> Task brief:
Gather every line in the items below that contains the word "width".

> Exercise data:
————

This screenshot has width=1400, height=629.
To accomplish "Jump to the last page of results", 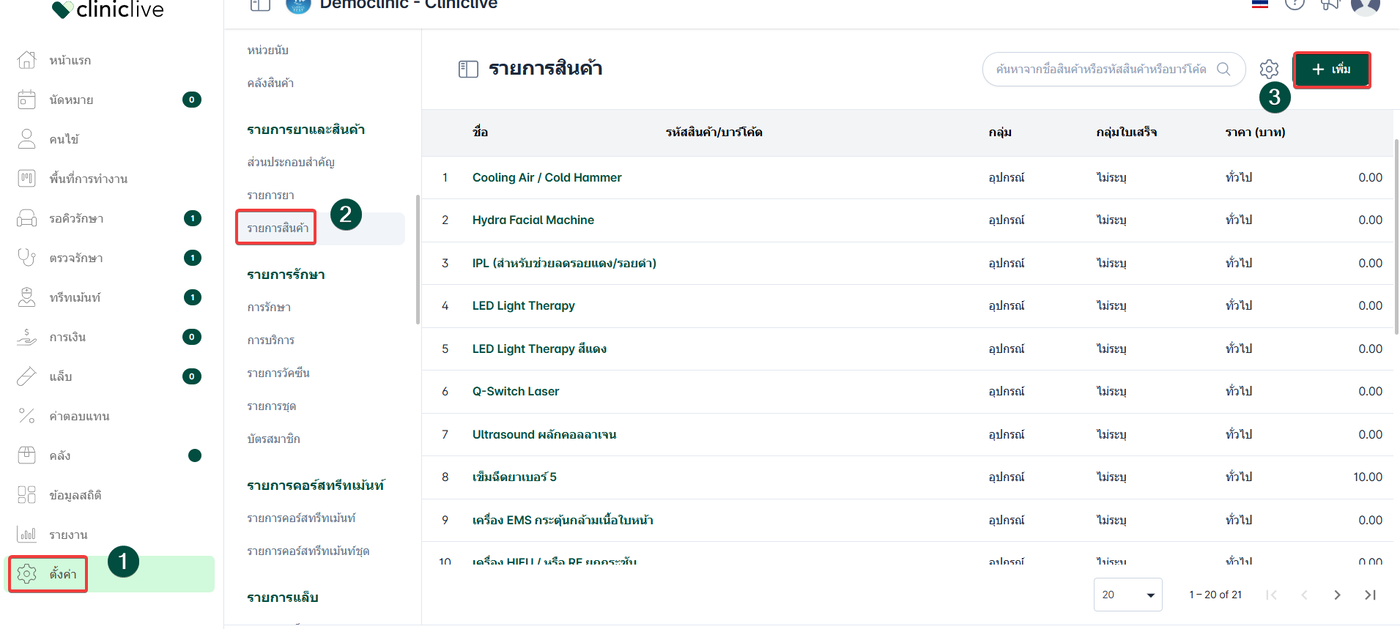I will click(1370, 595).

————

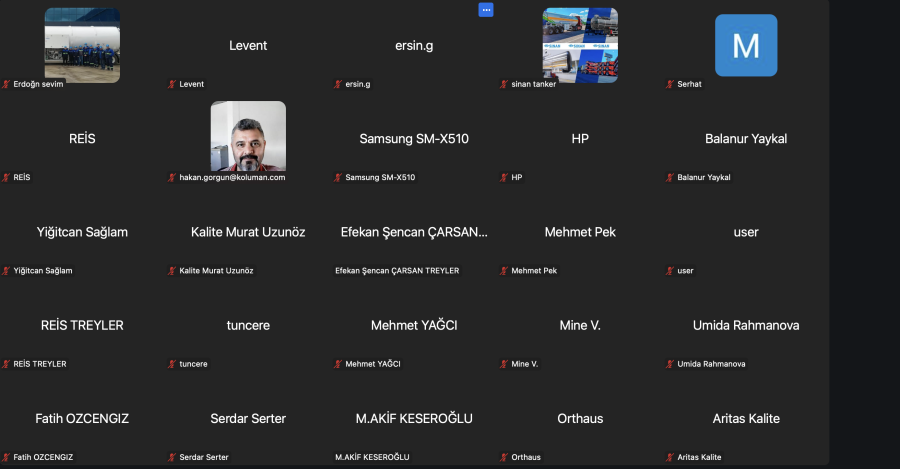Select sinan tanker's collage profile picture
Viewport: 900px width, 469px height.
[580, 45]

————

> Output of the exercise:
This screenshot has width=1400, height=629.
Viewport: 900px width, 469px height.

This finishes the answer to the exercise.